Dr. Juri Pärn , Expert for „Natural Language Processing“ (NLP) at OTTO

How is this Natural Language Processing applied in the Relation Centers?


JURI PÄRN: Let's take a fictitious example: You receive 1,000 e-mails, all of which belong in different categories - for example, returns or delivery status. However, they still have to be sorted into the right mailbox so that the e-mails get to the right contact person. Our AI service is the "sorting center" that classifies the large volume of incoming emails from customers according to different categories in real time. The emails are then routed to the appropriate agents without any detours. In this way, the AI can provide the agents with targeted and optimal assistance, and the e-mails end up directly with the right expert. Currently, we are talking about an average of 17,500 e-mails per day. This spares the agents monotonous and repetitive work, so that they can fully focus on the personal exchange with our customers.

That sounds like a great relief for our colleagues. But are there also times when e-mails end up in the wrong mailbox?
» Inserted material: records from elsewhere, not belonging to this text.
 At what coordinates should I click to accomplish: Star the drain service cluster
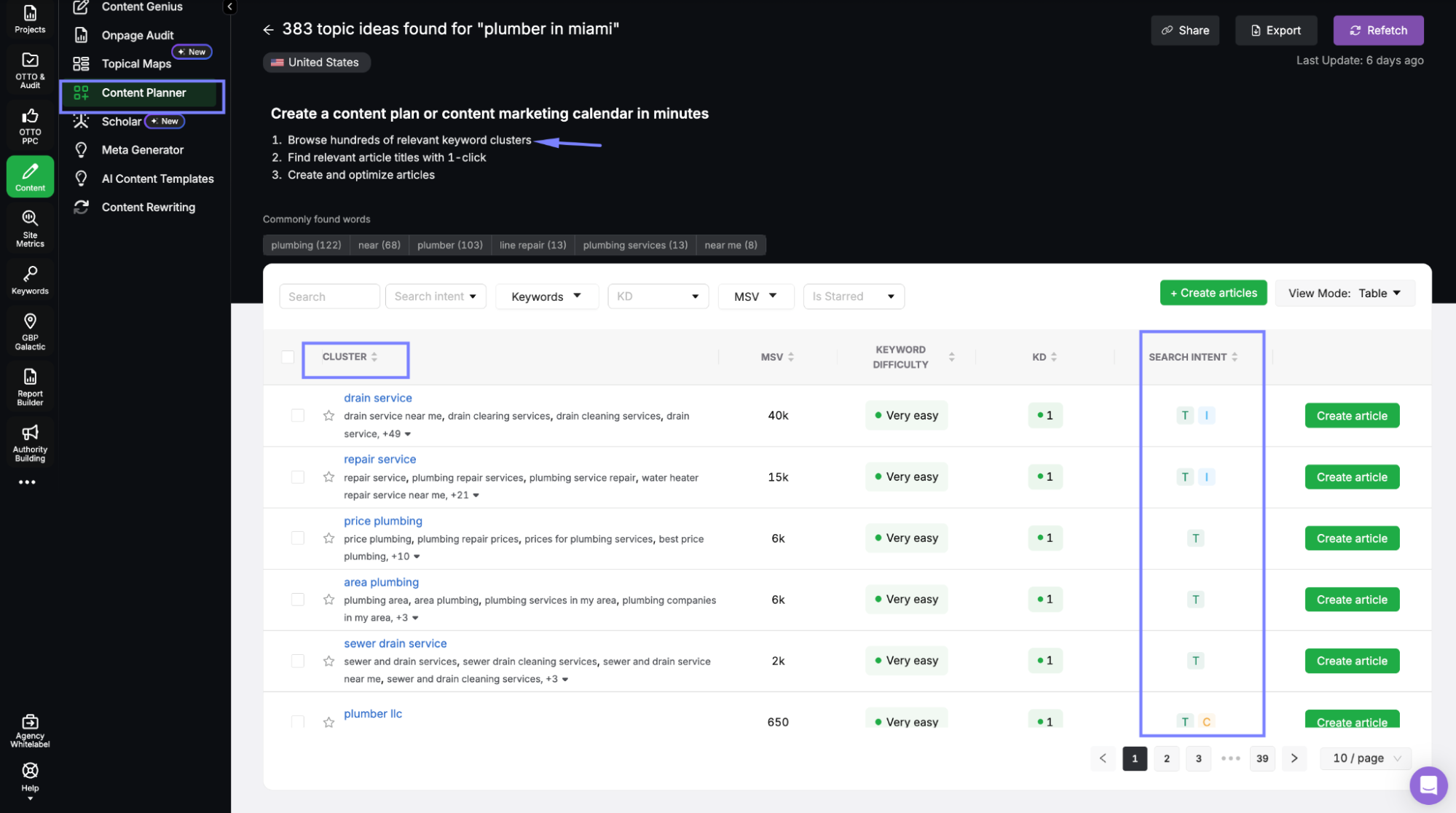tap(328, 415)
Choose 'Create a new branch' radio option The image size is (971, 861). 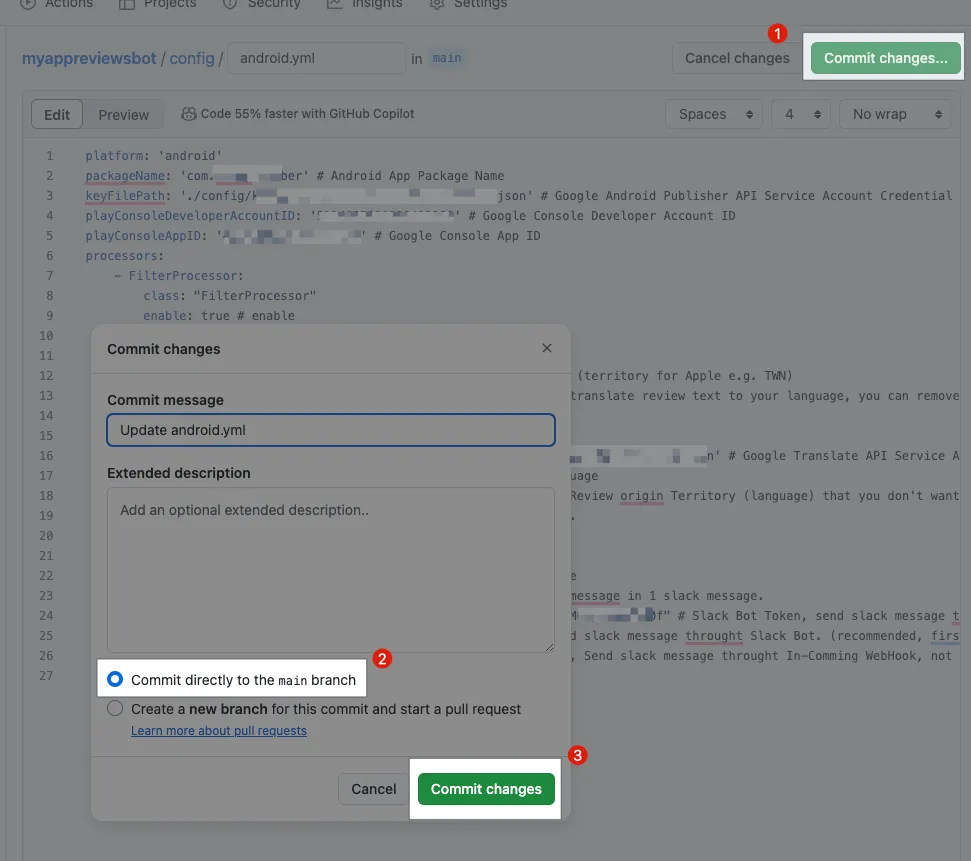coord(115,709)
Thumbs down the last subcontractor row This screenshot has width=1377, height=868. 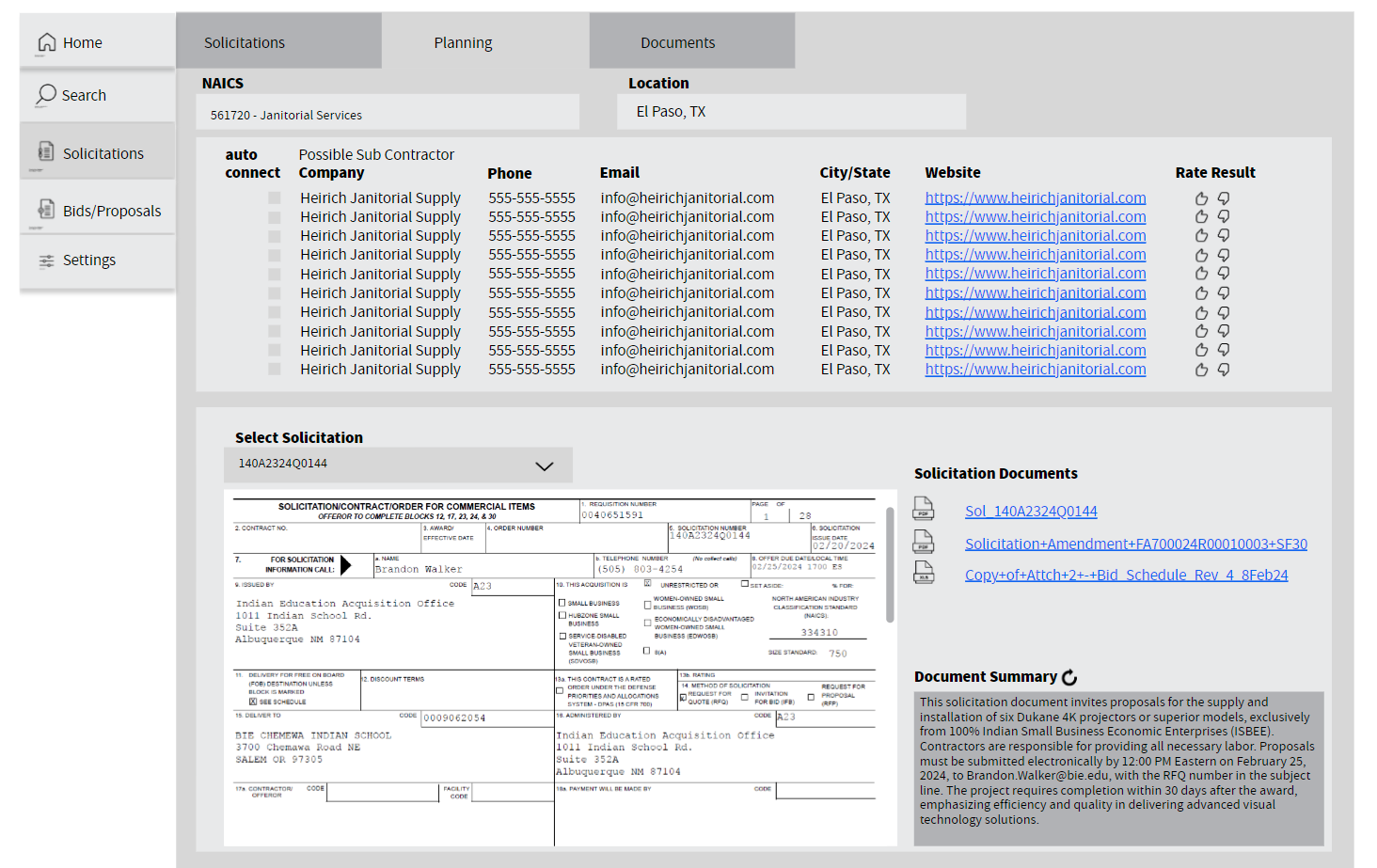coord(1224,370)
JURI PÄRN: Of course, mistakes can and will happen - a 100 percent accurate model is unrealistic. A computer can only become as good as the data you give it to learn from. So if a classification is created spongily, the machine will not be able to deliver the incoming e-mails correctly either. If irony, sarcasm or double meanings come into play in the e-mails, even we humans are at our wit's end from time to time.

"There will be a lot more time for the cases that really need face-to-face interaction and expertise."

Jürgen Jäger , Expert for „Natural Language Processing“ (NLP) at OTTO

What's next for AI in customer support?


JÜRGEN JÄGER: With the help of AI, we are trying to relieve our colleagues in the Relation Centers as much as possible and therefore want to further expand automation. But only in terms of activities that are repetitive and monotonous and can therefore be easily automated. In the future, for example, an e-mail that is classified as a return credit could trigger an automatic reply indicating that the processing of returns is currently taking longer and asking the customer to be patient. We are currently working on the possibility of an automatic reply.

In the future, our goal is to gain more knowledge in the field of machine learning to reduce the clutter of emails so that the agents can focus on the personal consultation. So there will be much more time for the cases that really need personal interaction and expertise.

If you could wish for something that AI or even Natural Language Processing could do at some point, what would it be?

JÜRGEN: Frankly, I'm happy as a clam at the moment. Nevertheless, we receive new information from research and applications in the field of artificial intelligence and NLP every week. We follow this closely and integrate relevant advances into our OTTO solutions.
JURI: My wish for AI would be that we can soon optimize computers so that they "understand" language. In other words, that we can interact with them in colloquial language.
And if anyone is now worried that machines will take over the world at that point: Understanding in this context does not mean that computers will develop an identity and, based on that, their own goals. And understanding will not apply to the entire world, but to sub-areas such as e-commerce. What might that look like? For example, when I'm shopping online, I can ask my PC: "Which jeans are available in which shape and color at otto.de? Show me the third one from the left. That would be my wishful thinking.